People were in the streets, in the shops, working, visiting, doing normal early afternoon things. Without a conscious sense of it, I began to speak. First to one, then to another. Soon, a small crowd clustered around me as I shared what was burning in my heart. I’m not sure I can even remember my words and I fear that they were totally inadequate to what I was trying to communicate.

I do remember telling them about “this man” who could tell me all that I had ever done. Why on earth did I say that? After all, my life had been an open book in Sychar, all too open, in fact. The whole village seemed to know what I had done and without exception, had disapproved.

But I must have said more. Much more. Or maybe like the man, perhaps it was the tone, it was the sincerity, it was the sense of depth and truth that projected from me to them, not so much to their judgmental minds but directly into their hearts.

Whatever it was, they listened. They listened. To me! To the person who among them was least to be respected, most to be disregarded. They listened to me, the least likely person to convince anyone of anything. And that was the biggest surprise of all!

But they did listen. I convinced them. I convinced them to come and see. To come and see for themselves, to come and see this man who’d created a burning in me that couldn’t be contained, one that seemed to have a life of its own, which, in his own words, seemed like “living water.”

And they went. A whole crowd of them went. They went and I went with them. He was still there and by now, his friends had also returned (still grumbling). They wanted to leave, to be on their way. It was easy to see that they were uncomfortable and becoming more uncomfortable by the moment as they saw the approaching crowd.

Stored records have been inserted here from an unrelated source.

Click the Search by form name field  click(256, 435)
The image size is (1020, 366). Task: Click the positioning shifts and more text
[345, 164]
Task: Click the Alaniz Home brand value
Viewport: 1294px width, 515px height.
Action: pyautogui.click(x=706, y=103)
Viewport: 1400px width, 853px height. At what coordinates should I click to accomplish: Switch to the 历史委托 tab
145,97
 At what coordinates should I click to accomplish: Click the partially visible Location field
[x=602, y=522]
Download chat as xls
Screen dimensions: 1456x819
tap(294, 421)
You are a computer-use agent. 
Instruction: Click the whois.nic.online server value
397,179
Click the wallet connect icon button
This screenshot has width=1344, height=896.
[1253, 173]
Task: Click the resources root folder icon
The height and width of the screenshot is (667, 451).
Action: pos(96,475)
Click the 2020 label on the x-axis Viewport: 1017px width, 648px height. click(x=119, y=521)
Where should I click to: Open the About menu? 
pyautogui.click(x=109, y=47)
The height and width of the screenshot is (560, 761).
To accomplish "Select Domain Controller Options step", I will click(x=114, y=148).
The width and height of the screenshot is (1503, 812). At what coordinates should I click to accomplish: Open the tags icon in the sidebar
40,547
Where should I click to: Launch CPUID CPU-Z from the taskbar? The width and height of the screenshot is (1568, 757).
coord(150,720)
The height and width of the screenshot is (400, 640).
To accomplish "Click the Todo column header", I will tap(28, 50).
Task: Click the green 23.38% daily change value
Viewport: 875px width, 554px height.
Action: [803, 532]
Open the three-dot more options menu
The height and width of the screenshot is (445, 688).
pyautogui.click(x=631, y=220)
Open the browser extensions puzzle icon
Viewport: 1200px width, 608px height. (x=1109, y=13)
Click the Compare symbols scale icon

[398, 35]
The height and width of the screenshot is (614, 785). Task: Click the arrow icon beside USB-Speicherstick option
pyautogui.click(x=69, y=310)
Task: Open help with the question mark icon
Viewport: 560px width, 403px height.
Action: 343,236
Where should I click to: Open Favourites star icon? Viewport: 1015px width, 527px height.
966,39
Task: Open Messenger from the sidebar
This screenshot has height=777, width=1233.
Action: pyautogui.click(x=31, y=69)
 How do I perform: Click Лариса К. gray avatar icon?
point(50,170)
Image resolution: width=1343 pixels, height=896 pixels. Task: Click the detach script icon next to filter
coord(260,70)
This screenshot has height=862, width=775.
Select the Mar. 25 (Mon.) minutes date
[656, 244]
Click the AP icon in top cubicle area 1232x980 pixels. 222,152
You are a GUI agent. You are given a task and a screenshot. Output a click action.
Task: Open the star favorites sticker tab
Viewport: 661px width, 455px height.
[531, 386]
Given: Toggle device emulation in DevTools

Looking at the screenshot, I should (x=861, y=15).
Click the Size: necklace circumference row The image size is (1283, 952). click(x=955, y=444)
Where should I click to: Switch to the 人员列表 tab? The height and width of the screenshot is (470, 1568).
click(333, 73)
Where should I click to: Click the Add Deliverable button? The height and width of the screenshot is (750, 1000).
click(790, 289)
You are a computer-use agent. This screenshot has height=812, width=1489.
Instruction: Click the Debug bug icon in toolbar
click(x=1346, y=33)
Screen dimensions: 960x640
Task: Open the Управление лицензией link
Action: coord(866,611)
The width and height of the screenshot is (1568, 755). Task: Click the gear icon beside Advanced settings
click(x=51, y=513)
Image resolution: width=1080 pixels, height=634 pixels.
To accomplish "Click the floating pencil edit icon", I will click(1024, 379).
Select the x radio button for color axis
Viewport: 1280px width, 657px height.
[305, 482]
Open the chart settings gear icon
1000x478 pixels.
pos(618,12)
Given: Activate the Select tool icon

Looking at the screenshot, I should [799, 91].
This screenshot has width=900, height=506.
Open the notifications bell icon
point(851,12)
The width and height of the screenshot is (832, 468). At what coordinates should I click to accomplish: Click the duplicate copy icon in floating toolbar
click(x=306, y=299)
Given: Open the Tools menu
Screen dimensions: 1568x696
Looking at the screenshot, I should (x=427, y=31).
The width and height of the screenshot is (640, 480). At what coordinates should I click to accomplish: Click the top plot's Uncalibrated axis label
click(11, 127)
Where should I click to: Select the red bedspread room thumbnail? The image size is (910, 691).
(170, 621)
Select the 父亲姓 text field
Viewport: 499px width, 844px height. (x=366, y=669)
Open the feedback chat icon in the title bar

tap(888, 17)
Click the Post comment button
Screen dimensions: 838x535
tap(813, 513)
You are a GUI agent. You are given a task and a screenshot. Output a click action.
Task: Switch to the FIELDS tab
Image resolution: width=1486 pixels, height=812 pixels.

But the man, Jesus they called him, would have none of it. None at all. He began to engage the crowd, not so much like he had with me, but offering words of peace and hope. He touched and blessed, especially children. He comforted the afflicted. And as with me, it wasn’t so much what his words said, but how he said them, how he touched them and somehow, in the tenderness of his voice.

Hours went by. By now, his friends had pretty much given up trying to get Jesus to leave. They were sitting around, looking a bit bored and exasperated with him. You could tell that they knew better than to try to control him. And you could also tell that Jesus was having a great time.

Our city’s leaders were in the crowd. Can you imagine? Based on my invitation, our city’s leaders had come out of town all the way to the well, the well where the women of the city normally came to draw water! My invitation!

They invited Jesus to stay. He said yes, thanks for the invitation, he would stay. At this, his friends really rolled their eyes and you could tell, simply gave up in trying to get Jesus to leave. They would all stay. For how long was anybody’s guess.

What does it all mean? It started out as an ordinary day. But it became the most extraordinary day of my life. One in which the shame of my past melted away. One in which I felt useful in a way I’d never before felt. And one in a way that I felt burned, not by guilt, but by the fire of a great love.

Was all of this an accident? A random event? What does it all mean? Why me? If Jesus had wanted a spokesperson in Sychar, why not choose one of our leaders? Why choose the least respected person in town? Why me? And most of all, why did anyone listen to me, the greatest of sinners in town? Why did they all come out to see this man, Jesus?

Answering all of these questions may take years. If it does, that’s all right with me. I don’t want to rush anything as this was an experience to savor, not dissect. Honestly, it was almost as if a new language had been invented. Words can be spoken in Aramaic, or in Greek. But engaging with this man, Jesus, was beyond words in any language. It was as if heart spoke to heart, no words required.

I know that doesn’t make any sense. It’s a feeling of being touched, deeply. Of connecting at a level beyond words, beyond conscious thoughts, in a new language, the language of love. A language, as he said, of “spirit and of truth.”

And you know what? I’ll never look at water in the same way, ever again!